Sing a New Song: Public Gratitude in a Culture of Noise

“Sing to the Lord a new song… The Lord has revealed to the nations his saving power” (Ps 98:1-2). The psalm is public. It imagines a gratitude loud enough to be heard “to the ends of the earth” (Ps 98:3). In a climate saturated with outrage and self-promotion, the new song is not naïve positivity; it is testimony. Gratitude that names the Giver resists both cynicism and entitlement. St. Jerome insisted that Scripture tunes the soul to Christ; ignorance of Scripture dulls our ears to the melody of grace. Let the Word give you lyrics for the week—phrases to pray when fatigue or fear has the mic.

The Samaritan’s thanks also gestures toward the Eucharist—the Church’s great thanksgiving. St. Ignatius called the Eucharist the medicine of immortality, the place where unity, healing, and worship converge. Returning to Christ in thanksgiving—at Mass and in daily life—keeps our cures from becoming trophies and turns them into offerings.

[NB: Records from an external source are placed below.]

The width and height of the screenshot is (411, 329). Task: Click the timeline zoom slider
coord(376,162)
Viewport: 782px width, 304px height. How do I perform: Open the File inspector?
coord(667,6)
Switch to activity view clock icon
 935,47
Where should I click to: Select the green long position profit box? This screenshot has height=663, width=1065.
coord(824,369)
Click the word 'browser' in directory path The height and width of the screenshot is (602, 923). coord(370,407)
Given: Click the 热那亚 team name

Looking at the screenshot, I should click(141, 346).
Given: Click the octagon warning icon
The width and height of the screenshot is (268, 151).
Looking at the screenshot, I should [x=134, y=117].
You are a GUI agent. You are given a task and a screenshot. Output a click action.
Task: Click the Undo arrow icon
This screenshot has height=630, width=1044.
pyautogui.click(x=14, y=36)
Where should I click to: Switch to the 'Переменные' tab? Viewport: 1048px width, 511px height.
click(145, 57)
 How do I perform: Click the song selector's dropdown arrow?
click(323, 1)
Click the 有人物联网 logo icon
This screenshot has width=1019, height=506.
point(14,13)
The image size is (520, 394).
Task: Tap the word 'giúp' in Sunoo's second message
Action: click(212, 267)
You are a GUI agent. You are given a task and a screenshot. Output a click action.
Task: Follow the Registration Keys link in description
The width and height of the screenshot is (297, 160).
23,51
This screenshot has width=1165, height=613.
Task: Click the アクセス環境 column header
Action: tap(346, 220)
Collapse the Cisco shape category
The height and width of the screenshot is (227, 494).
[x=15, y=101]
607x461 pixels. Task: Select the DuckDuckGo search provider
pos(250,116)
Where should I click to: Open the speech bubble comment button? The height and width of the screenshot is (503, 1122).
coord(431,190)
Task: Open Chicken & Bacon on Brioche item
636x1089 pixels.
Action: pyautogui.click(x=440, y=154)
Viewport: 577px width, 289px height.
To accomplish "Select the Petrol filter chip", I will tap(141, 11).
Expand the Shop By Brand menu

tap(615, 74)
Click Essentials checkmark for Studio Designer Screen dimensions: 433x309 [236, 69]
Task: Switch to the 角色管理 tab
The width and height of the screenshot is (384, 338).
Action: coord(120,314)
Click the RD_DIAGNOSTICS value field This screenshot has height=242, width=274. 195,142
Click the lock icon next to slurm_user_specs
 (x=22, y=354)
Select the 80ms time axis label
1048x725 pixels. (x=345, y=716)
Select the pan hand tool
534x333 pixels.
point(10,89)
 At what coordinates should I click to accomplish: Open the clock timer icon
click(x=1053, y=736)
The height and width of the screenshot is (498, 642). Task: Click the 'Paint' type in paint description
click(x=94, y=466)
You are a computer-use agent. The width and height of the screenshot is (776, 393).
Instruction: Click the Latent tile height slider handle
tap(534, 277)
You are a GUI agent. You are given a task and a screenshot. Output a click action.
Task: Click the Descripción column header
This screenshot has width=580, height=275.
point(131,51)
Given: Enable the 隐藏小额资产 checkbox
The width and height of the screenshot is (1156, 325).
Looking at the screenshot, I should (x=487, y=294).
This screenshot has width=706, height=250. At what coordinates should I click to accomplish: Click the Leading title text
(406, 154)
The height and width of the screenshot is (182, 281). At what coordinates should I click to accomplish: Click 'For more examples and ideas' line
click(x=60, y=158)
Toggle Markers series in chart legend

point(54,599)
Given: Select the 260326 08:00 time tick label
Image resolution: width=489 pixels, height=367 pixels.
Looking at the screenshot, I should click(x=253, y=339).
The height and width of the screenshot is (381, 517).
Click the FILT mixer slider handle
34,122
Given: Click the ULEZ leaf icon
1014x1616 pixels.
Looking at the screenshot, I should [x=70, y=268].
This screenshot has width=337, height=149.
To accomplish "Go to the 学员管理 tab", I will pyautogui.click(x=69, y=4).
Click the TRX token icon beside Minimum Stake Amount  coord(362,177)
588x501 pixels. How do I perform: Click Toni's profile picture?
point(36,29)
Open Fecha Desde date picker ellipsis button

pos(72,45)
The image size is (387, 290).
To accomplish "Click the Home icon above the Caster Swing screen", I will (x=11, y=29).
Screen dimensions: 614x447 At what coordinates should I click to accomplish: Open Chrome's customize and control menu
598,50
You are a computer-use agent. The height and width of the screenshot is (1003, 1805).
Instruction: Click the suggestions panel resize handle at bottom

Gratitude That Returns, Faith That Saves

Ten were cleansed; one returned. May our steps of obedience lead us into that return—into the thanks that names Jesus as Lord, into the faith that not only fixes what is broken but saves the whole person (Lk 17:19). And may our lives become the new song the world can hear: “The Lord has revealed to the nations his saving power” (Ps 98:2).